For prior stories from Gazans, see here.
Mohammad’s story
My name is Mohammad. I’m a 23 year old guy born in Gaza. I’ve lived here for my whole life. I have four siblings. My parents are religious and I began religious school at the age of 4. The school was run by the local imam with his wife, aunt, uncle and cousins as teachers. I grew up in a neighborhood with Muslims and Christians and played a lot with both. When I was 8 the religious school closed and I was placed in a UN-funded school. I met many children from refugee camps. It was less religious and more directed towards the ongoing situation in the area. Besides the normal subjects we also learned self-control and self-defense.
At home my father continued teaching Islam to me and my siblings. He held us under strict control, which I didn’t agree with as I got older. I wanted more freedom to play, be at the beach with my guitar and play music and hang with friends. At the age of 12 I was allowed more freedom. But I still joined his learning sessions. I was with a crowd of 8 friends. We would do most things together, like play soccer, go swimming, play music, study and talk about everything that young guys talk about.
Despite continued violence, the area we lived in was sort of protected from it all. Dad had his store which sold fruits, vegetables etc. and Mom was home with us kids. Little did we know that this would change. It all changed when Hamas came to power. Dad’s store was suddenly illegal because it had products from Israel. It was closed. Schools closed and were replaced with Hamas schools, Christians schools and Islamic Jihad schools. Many gangs went to the border which seems to move closer and closer. Some of my friends wanted to throw stones instead and show anger. Civil war broke out and Gaza turned into a war zone.
Dad’s plans to open a new store together with some fishermen were destroyed in a raid by hs. Dad then decided to work for a person who owned a market. My older brother, me and our two younger brothers started working. Our close gang split, with only me and three others left. The others moved closer to Gaza City. One became an active fighter. I didn’t want to throw stones and be among those screaming and hating. Me and my friends went to the beach but we were removed from there. It was haraam (forbidden) to play music. Haraam to have a party. Haraam to laugh too much.
Militants started walking on the streets, and if you had the wrong hair style, wrong clothing etc. you could be arrested or beaten down. I was often scared and started to stay inside more. My friends would come by or I would go to them. We didn’t go out much anymore. We listened to music in secret, and studied together. At school we didn’t have religion as a subject anymore, so we made our own study group.
Violence on the streets made everyone suspicious, and different organizations came, people joined 1 or 2. Missions were carried out against the enemies. I tried to ask who the enemies were, but those who were part of the organizations refused to answer me. It was status to be in an organization, to dress like them, act the same. I didn’t want to participate, I preferred to study and to concentrate on religion. Despite all the happy talks about success and heroic acts, there were also rumors that civilians were dying. But that was told in secret.

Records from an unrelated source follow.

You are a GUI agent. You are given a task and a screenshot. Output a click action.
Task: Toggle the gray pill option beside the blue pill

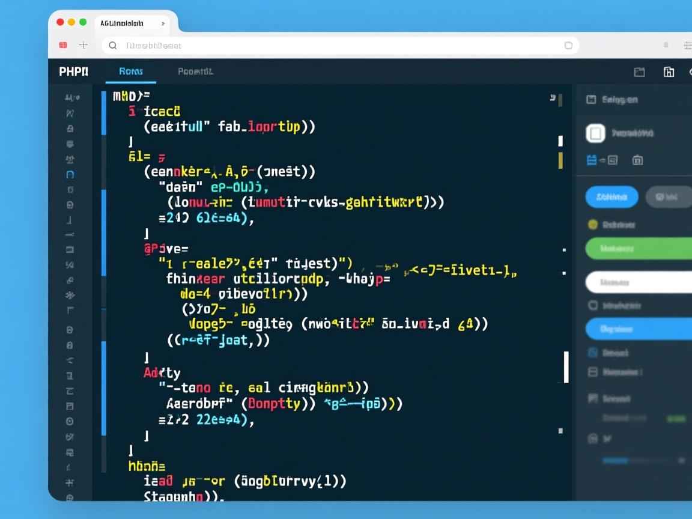668,197
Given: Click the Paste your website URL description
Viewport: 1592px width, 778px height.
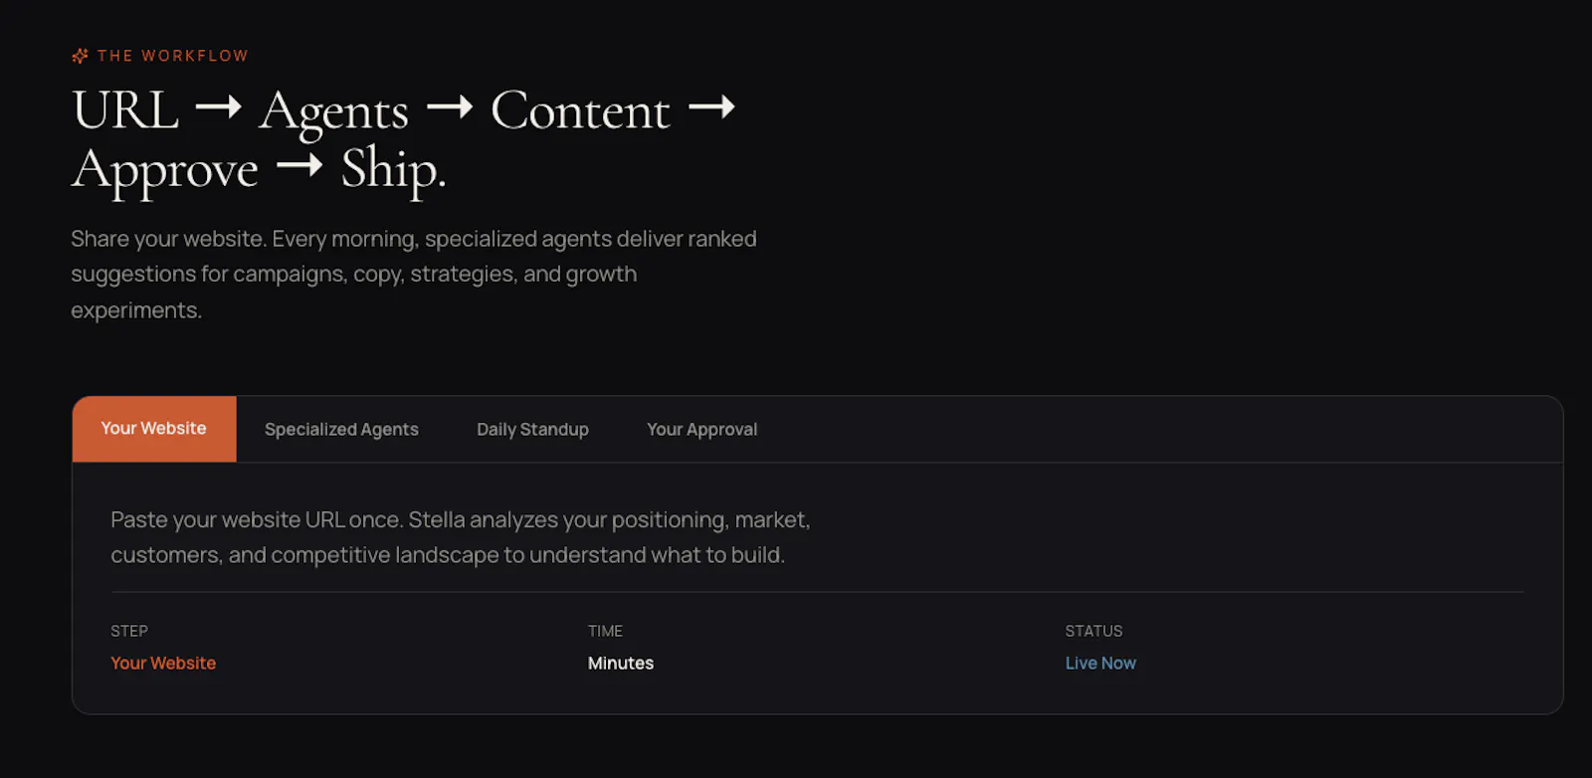Looking at the screenshot, I should (461, 537).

Those rumors grew, the organizations were pressured, and people wanted answers. The war of 2008-2009 was the first time my family was affected by it all. Just days before it started my mother had hurt her leg and was in bed with a cast. Dad was in the store, and that day I was home with my youngest brother. He was 6 years old. We knew there had been many rockets launched towards Israel, and there were rumors that Israeli civilians had died. Even if we knew it, the attack took us by surprise. It wasn’t long before the first airstrike came, and people ran out in panic from the house. Mom told us to run but I refused; I wouldn’t leave her there.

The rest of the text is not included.